Verdamping is ook van invloed op de temperatuur; hoe meer er verdampt, hoe meer de temperatuur daalt. Grachten, vaarten, vijvers, maar ook planten en bomen verdampen water. Hoe meer hiervan in de stad, hoe beter. Maar niet altijd. Zo werken grachten en vijvers soms niet verkoelend doordat water daarin langzaam opwarmt. De watertemperatuur kan dan ’s nachts hoger worden dan de luchttemperatuur, waardoor de hittestress ’s nachts weer toeneemt.
Bomen zijn de effectiefste verkoelers, omdat ze schaduw maken en water verdampen. In de schaduw warmt verhard oppervlak minder op. Schaduw van bomen kan de gevoelstemperatuur met 17 graden verlagen. Door verdamping verlagen bomen die temperatuur nog verder met 4 graden. Planten zijn een stuk minder effectief omdat die niet voor schaduw zorgen. Gras verkoelt alleen als het mals en groen is. In uitgedroogde staat verhoogt het juist de grondtemperatuur.

## GEGEVENS
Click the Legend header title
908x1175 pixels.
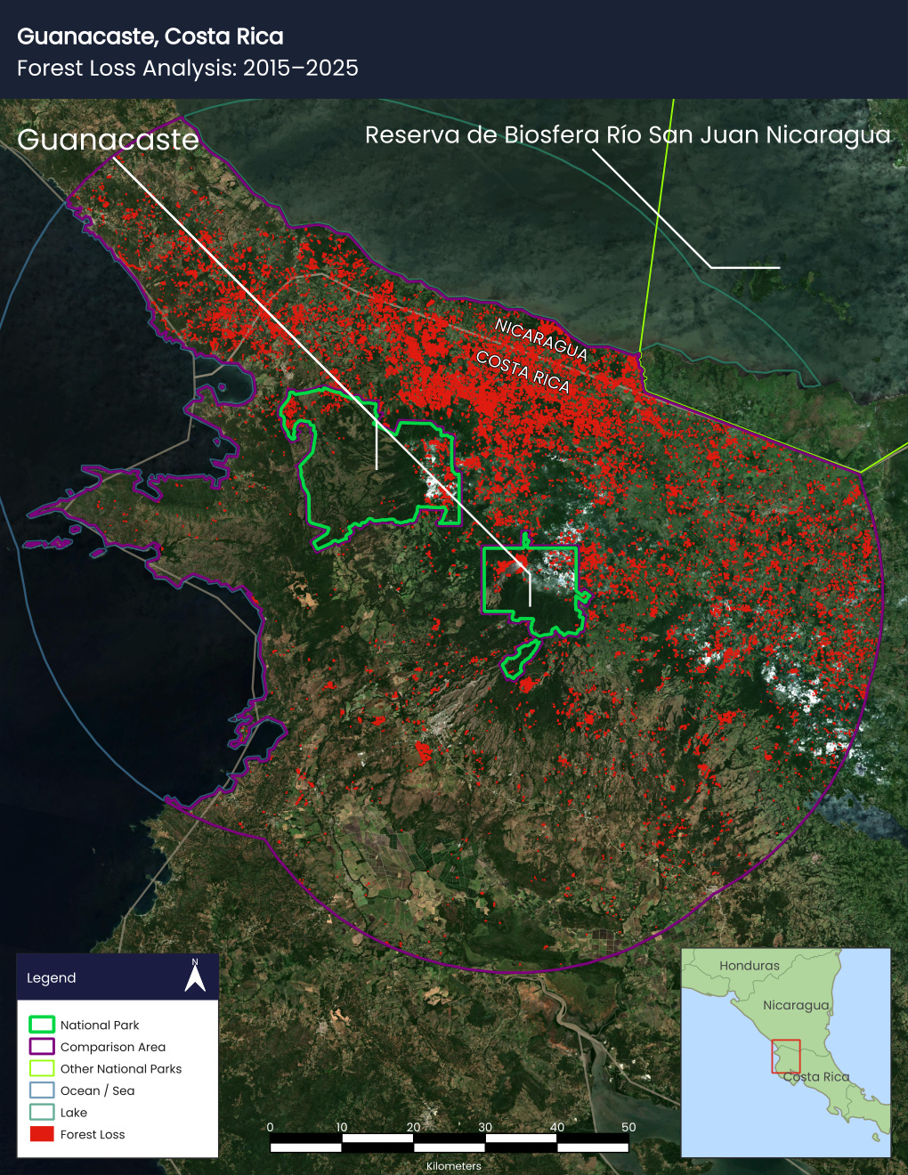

## OPDRACHT A
Zet de alinea die begint met "Bomen zijn de effectiefste verkoelers" uit het artikel over hitte in de stad om in een korte opsomming, met behoud van de belangrijkste feiten.
## OPDRACHT B
Schrijf het artikel over hitte in de stad verder vanaf de laatste zin.
De regels staan los van het artikel over hitte in de stad.

## RESULTAAT A
- Bomen verkoelen het best, doordat ze schaduw geven en water verdampen.
- In de schaduw warmt verhard oppervlak minder op.
- Boomschaduw verlaagt de gevoelstemperatuur met 17 graden; verdamping haalt er nog 4 graden vanaf.
- Planten verkoelen veel minder, omdat ze geen schaduw geven.
- Gras verkoelt alleen als het mals en groen is; uitgedroogd verhoogt het juist de grondtemperatuur.

## RESULTAAT B
Warmte op straatniveau
De heetste plekken in de stad zijn wegen, kruispunten en pleinen. Het zwarte asfalt en de klinkers warmen goed op en houden de warmte lang vast. Op een zomerse dag van 30°C wordt het op die plekken wel 16 graden warmer. In het verspreidingsgebied van de IJopener zijn zo de IJburglaan, Javastraat, Levantkade en het kruispunt bij de ingang van de Piet Heintunnel op een zomerse dag verzengend heet. De Piet Heinkade is het heetst; een brede, donker geasfalteerde weg, daarnaast een spoorlijn, een brede stenen stoep, geen noemenswaardige bomen en hoogbouw die de warmte absorbeert en vasthoudt.
Koele plekken
De bewoners van het Oostelijk Havengebied kunnen op warme dagen het beste met een campingstoeltje naar de middenberm van de Van Eesterenlaan sloffen om daar onder het bladerdak van de platanen lijf en leden te koelen. IJburgers daarentegen beschikken nog niet over bomen waar ze onder kunnen schuilen. Het Diemerpark doet niet aan bomen. Ook moeten ze verre blijven van de sportvelden, want dat zijn ware hitte-eilanden en net zo heet als een flink kruispunt. De enige plek waar het koeler is, is de schaduw die de hoogspanningsleidingen op het Diemerpark werpen.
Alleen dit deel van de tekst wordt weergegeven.